Still, I catch myself daydreaming of autumn afternoons that never happened. No fresh-baked cookies  for after-school snacks (as a latchkey kid, I always wondered if people really did that outside of 50s sitcoms), no milk drinking allowed other than from breakfast cereal and occasional cookies for a bedtime snack,  though we were allowed saccharin-sweetened iced tea. It was hideous tasting.  I often suspected that was done to discourage us from drinking the tea, too. But then there came the news about saccharin causing cancer and we got to go back to sugar-sweetened iced tea.

I often think of parents making Halloween costumes of their kids, decorating for the holiday.  Walking to all the spookily decorated houses like I did when I was little.  Those were the days when all the kids roamed the neighborhood until ten pm if Halloween fell on a weekend.  My old neighborhood is all but dead now.  

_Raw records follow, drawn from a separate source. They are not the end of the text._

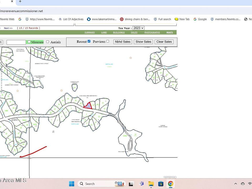Image resolution: width=252 pixels, height=189 pixels.
Task: Open the new browser tab plus button
Action: 20,2
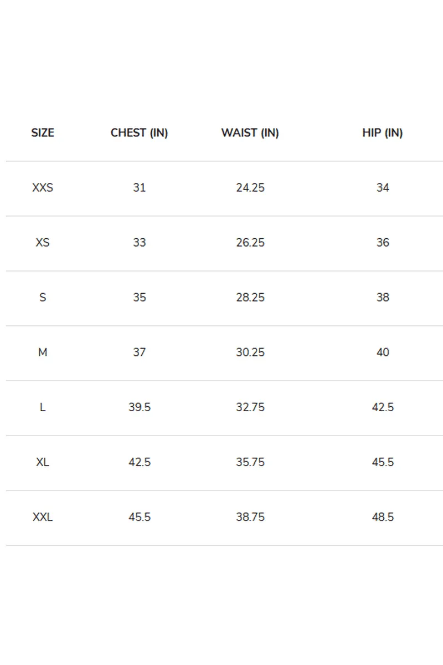Select the XXL size row label

43,517
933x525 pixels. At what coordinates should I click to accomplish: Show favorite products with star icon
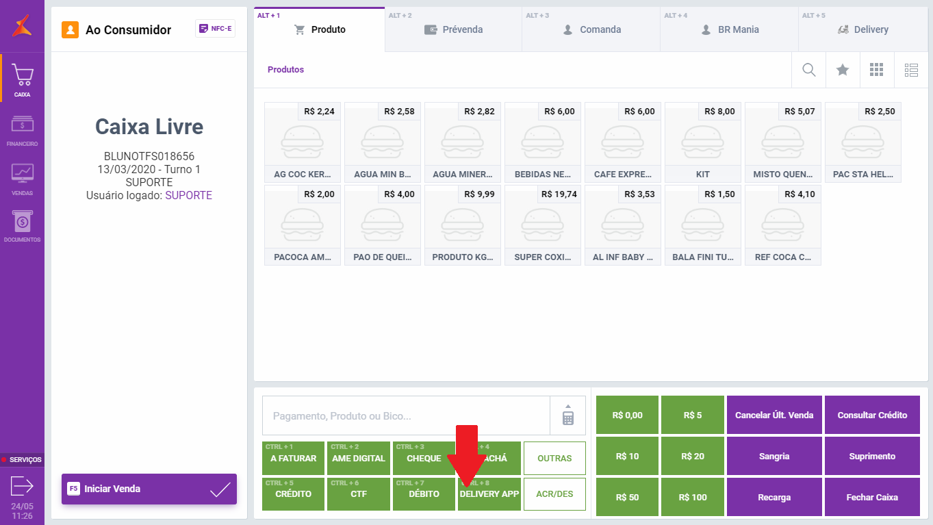pyautogui.click(x=843, y=70)
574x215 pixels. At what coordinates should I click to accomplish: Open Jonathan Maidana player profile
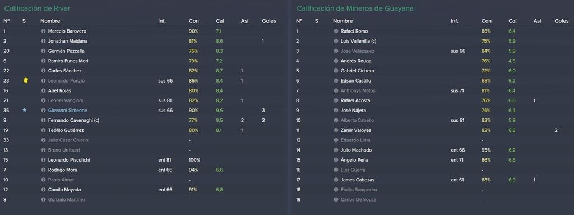pos(68,41)
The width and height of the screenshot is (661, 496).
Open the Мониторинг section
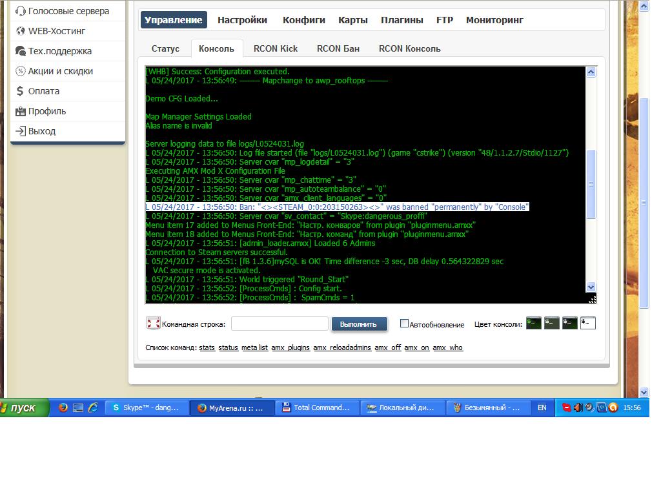[494, 20]
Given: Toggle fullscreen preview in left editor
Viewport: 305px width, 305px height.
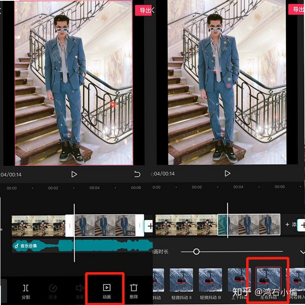Looking at the screenshot, I should pyautogui.click(x=123, y=10).
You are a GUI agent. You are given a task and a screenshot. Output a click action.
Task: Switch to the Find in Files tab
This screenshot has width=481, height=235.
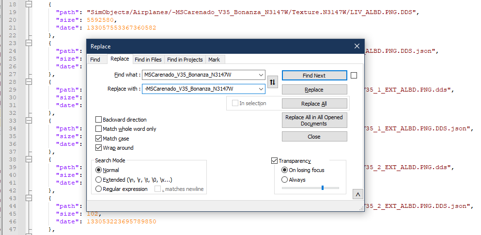click(x=148, y=60)
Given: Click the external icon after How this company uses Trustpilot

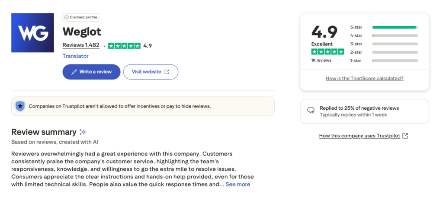Looking at the screenshot, I should coord(405,136).
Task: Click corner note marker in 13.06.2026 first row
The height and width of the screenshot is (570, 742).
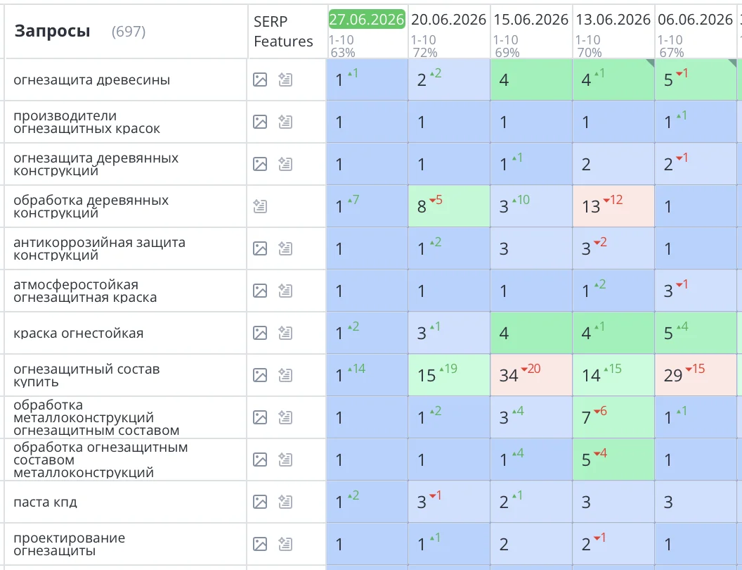Action: (650, 63)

I suppose that what I daydream of is what I'd planned to do if I'd had kids, but that never worked out.  For those in-your-face Christians out there, you can smugly say that was God's plan for me.  Of course I believe in God... I've seen enough of Hell already in my life to know God must exist too.  No, kids aren't part of my life and that doesn't mean I want to babysit other people's kids now that I've gotten that desire out of my heart and filled it with art projects and learning new skills.  Sorry, I guess I'm just not planning on being used as someone's general dogsbody. I decided a few years ago that I because I was the only one concerned about my own happiness, I wouldn't ask anyone's permission to use my own time as I see fit.

Maybe when I have great nieces and great nephews in my life I'll regain an appreciation for snotty, drooling baby faces and stinky diapers during occasional visits.  I'll stick to enjoying the older kids for now, and making strangers' babies laugh at me from a distance.